Listening also helps us avoid the relationship breaking anger of speaking too much or too hotly. You’ve probably also heard the old saying, “God gave us two ears and one mouth, so be quiet and listen!” It’s very similar to what James said in our reading this morning in (James 1:19-20)… lean into listening, be quick and curious to hear, but then slow down when you speak… because anger doesn’t bring about God’s righteousness. Oh, we all get angry sometimes, and it can be a good motivator when we need to make some changes in life and the world around us, but it’s not a tool for good when we’re in conversations. It makes us overstate things, tempts us to punish or attack; it leads us astray and begins to separate us further and further apart.

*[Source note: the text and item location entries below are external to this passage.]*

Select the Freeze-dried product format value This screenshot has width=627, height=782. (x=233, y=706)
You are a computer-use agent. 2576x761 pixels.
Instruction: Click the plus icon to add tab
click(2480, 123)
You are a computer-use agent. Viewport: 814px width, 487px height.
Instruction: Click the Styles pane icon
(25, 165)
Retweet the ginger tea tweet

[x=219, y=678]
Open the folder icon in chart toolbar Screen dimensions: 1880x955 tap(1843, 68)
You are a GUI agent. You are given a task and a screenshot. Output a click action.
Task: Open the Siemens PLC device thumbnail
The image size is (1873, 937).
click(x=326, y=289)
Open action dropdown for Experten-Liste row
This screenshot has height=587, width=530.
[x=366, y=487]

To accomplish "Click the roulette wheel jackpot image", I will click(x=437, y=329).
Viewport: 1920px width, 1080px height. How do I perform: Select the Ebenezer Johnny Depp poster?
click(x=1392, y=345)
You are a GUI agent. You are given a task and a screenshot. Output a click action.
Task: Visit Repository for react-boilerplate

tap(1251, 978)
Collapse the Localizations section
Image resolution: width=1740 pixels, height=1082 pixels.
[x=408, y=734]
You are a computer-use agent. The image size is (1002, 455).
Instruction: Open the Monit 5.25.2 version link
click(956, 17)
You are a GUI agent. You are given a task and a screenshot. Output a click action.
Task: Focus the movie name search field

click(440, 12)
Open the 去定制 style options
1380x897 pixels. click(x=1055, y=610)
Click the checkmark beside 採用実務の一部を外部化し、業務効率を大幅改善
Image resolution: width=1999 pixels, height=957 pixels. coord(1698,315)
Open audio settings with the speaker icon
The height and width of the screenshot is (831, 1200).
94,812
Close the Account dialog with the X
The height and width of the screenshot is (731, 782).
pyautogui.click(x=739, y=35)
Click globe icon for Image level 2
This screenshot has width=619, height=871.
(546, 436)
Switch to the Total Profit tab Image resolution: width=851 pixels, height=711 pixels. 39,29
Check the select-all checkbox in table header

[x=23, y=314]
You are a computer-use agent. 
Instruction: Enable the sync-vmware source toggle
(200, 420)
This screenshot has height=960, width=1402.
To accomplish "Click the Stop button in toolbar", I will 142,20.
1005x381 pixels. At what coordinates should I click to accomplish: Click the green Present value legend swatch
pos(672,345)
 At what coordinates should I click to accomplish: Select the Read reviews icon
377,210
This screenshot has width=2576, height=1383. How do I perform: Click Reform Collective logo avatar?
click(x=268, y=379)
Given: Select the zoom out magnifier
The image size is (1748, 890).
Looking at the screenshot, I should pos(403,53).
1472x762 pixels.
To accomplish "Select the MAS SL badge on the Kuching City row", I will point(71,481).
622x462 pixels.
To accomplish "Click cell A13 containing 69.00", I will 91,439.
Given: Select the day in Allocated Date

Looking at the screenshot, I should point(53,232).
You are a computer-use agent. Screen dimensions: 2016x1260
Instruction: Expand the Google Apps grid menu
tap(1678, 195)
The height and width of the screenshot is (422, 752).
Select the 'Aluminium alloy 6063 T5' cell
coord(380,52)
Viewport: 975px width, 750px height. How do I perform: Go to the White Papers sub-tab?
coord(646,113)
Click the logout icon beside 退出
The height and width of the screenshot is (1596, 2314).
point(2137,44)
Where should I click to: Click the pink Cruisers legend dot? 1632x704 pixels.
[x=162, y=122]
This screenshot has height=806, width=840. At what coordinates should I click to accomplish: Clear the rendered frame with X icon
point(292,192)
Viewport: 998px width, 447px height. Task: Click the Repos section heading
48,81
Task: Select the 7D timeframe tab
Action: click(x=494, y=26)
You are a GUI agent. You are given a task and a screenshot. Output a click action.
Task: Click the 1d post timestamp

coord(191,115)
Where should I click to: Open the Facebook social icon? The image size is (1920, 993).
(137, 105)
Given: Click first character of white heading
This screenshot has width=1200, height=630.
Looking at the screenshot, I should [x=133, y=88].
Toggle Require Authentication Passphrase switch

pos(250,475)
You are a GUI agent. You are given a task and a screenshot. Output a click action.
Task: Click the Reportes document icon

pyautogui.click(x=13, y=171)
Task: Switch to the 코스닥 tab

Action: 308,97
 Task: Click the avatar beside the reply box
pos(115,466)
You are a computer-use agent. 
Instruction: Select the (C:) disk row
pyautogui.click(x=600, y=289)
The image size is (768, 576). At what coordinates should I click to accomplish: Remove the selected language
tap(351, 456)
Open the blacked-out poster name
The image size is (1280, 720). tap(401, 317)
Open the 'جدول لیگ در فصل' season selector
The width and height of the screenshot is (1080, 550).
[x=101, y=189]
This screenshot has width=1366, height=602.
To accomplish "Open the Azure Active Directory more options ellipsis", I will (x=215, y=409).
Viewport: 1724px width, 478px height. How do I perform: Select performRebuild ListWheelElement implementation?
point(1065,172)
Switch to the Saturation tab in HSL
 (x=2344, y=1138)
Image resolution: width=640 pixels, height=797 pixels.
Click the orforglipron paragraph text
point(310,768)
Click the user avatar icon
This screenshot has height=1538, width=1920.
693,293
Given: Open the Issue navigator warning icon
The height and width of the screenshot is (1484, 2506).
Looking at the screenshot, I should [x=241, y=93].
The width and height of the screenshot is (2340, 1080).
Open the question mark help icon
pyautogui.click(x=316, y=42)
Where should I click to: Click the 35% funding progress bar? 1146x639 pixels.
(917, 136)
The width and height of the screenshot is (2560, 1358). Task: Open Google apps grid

Listening to one another will help understand one another, learn from one another and move forward together. Honestly, I fear that when we stop listening we start competing. When we start competing, we start having winners and losers instead of community. We’ve all been there… we’re in a conversation and when someone starts talking we immediately start thinking of what we’re going to say back. When that happens we not really listening any more. We’re not valuing the person or wanting to understand them, but probably hoping to score a point and win the conversation. Any response we might eventually give will be so much the better for having listened to and having valued the one speaking.

And so our first foundational practice of building life together is the art and practice of listening, giving a gracious and welcoming ear to one another that communicates the love, respect and value we have for one another. And like all practices, it’s something for us to practice! It’s not about having always done it perfectly or being the best at it, but about practicing and making it an intentional habit and growth area.

God Takes the Posture of a Listener

And if we think about it, it’s emulation of God, who we believe is a God of listening. We believe that God hears us when we pray and listens when we cry out in life. As the opening lines of Psalm 116 sing aloud, “I love the Lord because he has heard my voice and my supplications. Because he inclined his ear to me, therefore I will call on him as long as I live.” We believe that God gives an ear to us, and what a gift for us to do the same for one another!

Sharing the Gift of Listening Well

O God, we would have ears and we would hear. We would hear you and one another, learning from you and from one another. Develop in us the gracious listening you showed us in Christ and that the Psalmist sings of in your giving us an ear. We would listen to one another in such a way that grows our mutual love and communal bonds. Help us slow our words and churning minds to make more room in our hearts for one another. We ask this in Christ Jesus. Amen, amen and amen.